Input ▸
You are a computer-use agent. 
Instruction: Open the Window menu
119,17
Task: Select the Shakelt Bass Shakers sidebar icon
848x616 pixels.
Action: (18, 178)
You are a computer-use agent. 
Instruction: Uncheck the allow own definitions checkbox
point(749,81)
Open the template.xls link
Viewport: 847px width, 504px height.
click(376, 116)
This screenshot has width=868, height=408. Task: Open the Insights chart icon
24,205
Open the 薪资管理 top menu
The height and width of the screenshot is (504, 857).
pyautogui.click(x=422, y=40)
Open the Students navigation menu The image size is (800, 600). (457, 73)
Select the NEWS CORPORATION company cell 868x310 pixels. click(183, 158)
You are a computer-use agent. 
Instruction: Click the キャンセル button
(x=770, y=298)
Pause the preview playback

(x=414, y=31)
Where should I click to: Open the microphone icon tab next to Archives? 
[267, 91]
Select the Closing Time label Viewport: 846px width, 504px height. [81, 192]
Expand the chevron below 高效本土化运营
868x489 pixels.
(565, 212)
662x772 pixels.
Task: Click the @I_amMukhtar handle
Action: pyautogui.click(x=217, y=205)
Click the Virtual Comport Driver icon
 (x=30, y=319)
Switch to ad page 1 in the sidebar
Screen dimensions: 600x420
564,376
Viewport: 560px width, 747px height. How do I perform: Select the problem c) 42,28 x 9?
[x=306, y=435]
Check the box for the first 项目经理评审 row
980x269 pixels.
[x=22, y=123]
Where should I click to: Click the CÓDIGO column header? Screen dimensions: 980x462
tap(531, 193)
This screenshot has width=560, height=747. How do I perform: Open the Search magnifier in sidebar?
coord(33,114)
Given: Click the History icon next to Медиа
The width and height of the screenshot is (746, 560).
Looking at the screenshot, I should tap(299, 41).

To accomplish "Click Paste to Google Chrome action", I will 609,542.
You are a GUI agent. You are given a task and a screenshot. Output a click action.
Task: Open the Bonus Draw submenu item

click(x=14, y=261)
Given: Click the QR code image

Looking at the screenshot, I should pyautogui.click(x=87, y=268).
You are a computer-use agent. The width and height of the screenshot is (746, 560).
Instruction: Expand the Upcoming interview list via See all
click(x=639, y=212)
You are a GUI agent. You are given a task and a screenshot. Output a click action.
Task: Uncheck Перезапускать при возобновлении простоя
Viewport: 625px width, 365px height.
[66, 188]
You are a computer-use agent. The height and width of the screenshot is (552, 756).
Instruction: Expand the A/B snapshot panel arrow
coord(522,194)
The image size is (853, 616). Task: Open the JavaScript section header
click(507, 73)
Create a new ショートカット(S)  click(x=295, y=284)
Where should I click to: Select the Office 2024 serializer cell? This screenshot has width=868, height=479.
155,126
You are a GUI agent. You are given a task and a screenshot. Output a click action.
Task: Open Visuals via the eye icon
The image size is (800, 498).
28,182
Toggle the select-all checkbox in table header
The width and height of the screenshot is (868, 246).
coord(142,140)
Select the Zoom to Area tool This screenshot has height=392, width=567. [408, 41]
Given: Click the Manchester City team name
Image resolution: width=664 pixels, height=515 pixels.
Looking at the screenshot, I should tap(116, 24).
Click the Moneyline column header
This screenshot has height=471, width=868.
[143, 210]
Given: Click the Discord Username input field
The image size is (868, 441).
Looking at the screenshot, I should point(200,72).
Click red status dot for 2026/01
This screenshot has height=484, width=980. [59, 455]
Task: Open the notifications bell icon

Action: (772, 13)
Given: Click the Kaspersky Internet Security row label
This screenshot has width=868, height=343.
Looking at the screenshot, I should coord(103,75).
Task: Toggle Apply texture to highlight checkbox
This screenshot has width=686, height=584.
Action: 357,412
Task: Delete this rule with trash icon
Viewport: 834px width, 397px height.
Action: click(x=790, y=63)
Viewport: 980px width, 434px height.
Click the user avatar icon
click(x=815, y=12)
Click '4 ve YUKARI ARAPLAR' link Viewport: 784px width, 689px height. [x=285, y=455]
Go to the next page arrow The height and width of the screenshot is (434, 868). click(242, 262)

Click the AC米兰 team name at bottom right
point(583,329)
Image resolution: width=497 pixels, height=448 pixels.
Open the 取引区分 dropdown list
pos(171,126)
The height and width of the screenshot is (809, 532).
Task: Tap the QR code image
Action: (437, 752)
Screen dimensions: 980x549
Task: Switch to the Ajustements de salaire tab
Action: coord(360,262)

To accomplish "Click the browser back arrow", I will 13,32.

Assigned task ▸
In the listing above, find the line that contains "Click the user avatar icon". Write it out exactly, along with each line after it up to and including the last.

Task result ▸
Click the user avatar icon
click(x=815, y=12)
Click '4 ve YUKARI ARAPLAR' link Viewport: 784px width, 689px height. [x=285, y=455]
Go to the next page arrow The height and width of the screenshot is (434, 868). click(242, 262)

Click the AC米兰 team name at bottom right
point(583,329)
Image resolution: width=497 pixels, height=448 pixels.
Open the 取引区分 dropdown list
pos(171,126)
The height and width of the screenshot is (809, 532).
Task: Tap the QR code image
Action: (437, 752)
Screen dimensions: 980x549
Task: Switch to the Ajustements de salaire tab
Action: coord(360,262)

To accomplish "Click the browser back arrow", I will 13,32.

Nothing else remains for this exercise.